I noticed that one of them was not working and on inspection found that it had been switched to be permanently on. That means I had turned it on and forgot to turn it back to auto. But, because it was on all the time the batteries ran out. I took it down and opened it to replace the batteries and found that one of them had gone bad, it was leaking acid. I took it to the sink and washed the acid away. Bad mistake, the water somehow got inside the sealed compartment and I could see droplets in there. I left it for a few days to dry out, but it did not.
So I decided to take it apart and dry it. I opened it up with care and wiped it with a tissue and then left it to dry. Then I went to put it back together again. As I was doing so I noticed a wire sticking up with no connection. By inspection I realized that this was a major connection to the battery compartment that had come loose. I needed to re-solder it. But, I had thrown my soldering iron away (I had brought it from the US and kept it for years, but of course when I needed it it did not work here, different voltage). So I asked my son-in-law Jeff to borrow his soldering iron.
With trepidation I heated it and then soldered the thin wire back to the connector. It held, so elated I started to reassemble the device. But, there was a large O ring seal inside the sealed compartment, that I had to manipulate around the circumference. But, I could not get it to stay. So I used a few tiny dabs of glue to hold it in place. Then I reattached the top and screwed it down, et voila. But, not so fast.
As I was replacing the batteries, I discovered that the one that had leaked acid had corroded the spring that sits at the bottom and holds the battery in place and makes contact. The new battery would not fit, it was loose. As I was trying to release the spring it simply broke off, it was so corroded. What to do? I searched for a small spring among my collection of screws and trivia and in fact found one, but it was about 5 times too big.
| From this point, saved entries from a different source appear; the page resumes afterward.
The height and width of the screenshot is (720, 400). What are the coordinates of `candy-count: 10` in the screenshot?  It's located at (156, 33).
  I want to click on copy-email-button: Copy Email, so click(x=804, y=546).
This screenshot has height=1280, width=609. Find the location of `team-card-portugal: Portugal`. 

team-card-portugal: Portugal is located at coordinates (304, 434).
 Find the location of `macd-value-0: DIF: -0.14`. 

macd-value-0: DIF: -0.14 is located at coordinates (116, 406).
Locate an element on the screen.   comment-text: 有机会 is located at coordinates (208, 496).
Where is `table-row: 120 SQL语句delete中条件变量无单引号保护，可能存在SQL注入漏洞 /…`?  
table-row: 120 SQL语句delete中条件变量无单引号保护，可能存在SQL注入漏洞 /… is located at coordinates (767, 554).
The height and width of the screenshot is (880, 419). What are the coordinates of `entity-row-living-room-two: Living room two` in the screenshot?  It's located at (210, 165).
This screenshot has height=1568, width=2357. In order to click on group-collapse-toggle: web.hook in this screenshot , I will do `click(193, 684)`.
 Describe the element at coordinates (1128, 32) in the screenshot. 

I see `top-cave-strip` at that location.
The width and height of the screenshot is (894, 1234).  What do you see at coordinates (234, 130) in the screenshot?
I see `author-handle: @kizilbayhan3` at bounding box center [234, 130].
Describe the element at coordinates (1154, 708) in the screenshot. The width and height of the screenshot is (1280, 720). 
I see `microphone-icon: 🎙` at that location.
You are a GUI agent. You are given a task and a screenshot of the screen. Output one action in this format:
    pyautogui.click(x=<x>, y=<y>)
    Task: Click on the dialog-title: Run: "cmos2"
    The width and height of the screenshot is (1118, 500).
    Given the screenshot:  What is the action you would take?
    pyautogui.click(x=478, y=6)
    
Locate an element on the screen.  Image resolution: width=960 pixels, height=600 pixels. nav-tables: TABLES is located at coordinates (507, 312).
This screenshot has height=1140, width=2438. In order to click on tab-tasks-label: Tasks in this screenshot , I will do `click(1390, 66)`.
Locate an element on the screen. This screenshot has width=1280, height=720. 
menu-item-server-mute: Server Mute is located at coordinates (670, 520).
At that point our Filippina carer Sahlee, who was watching me, casually remarked, “why not try foil.” She said she had been advised to use this to make battery contacts when she worked in Taiwan. So we took a strip of silver foil and folded it to fit the space between the battery and the contact and lo and behold it worked. The light turned on, and when I tested the automatic switch it turned on in the dark with the motion detector and then turned off. So once again human ingenuity had triumphed over the forces of evil and chaos.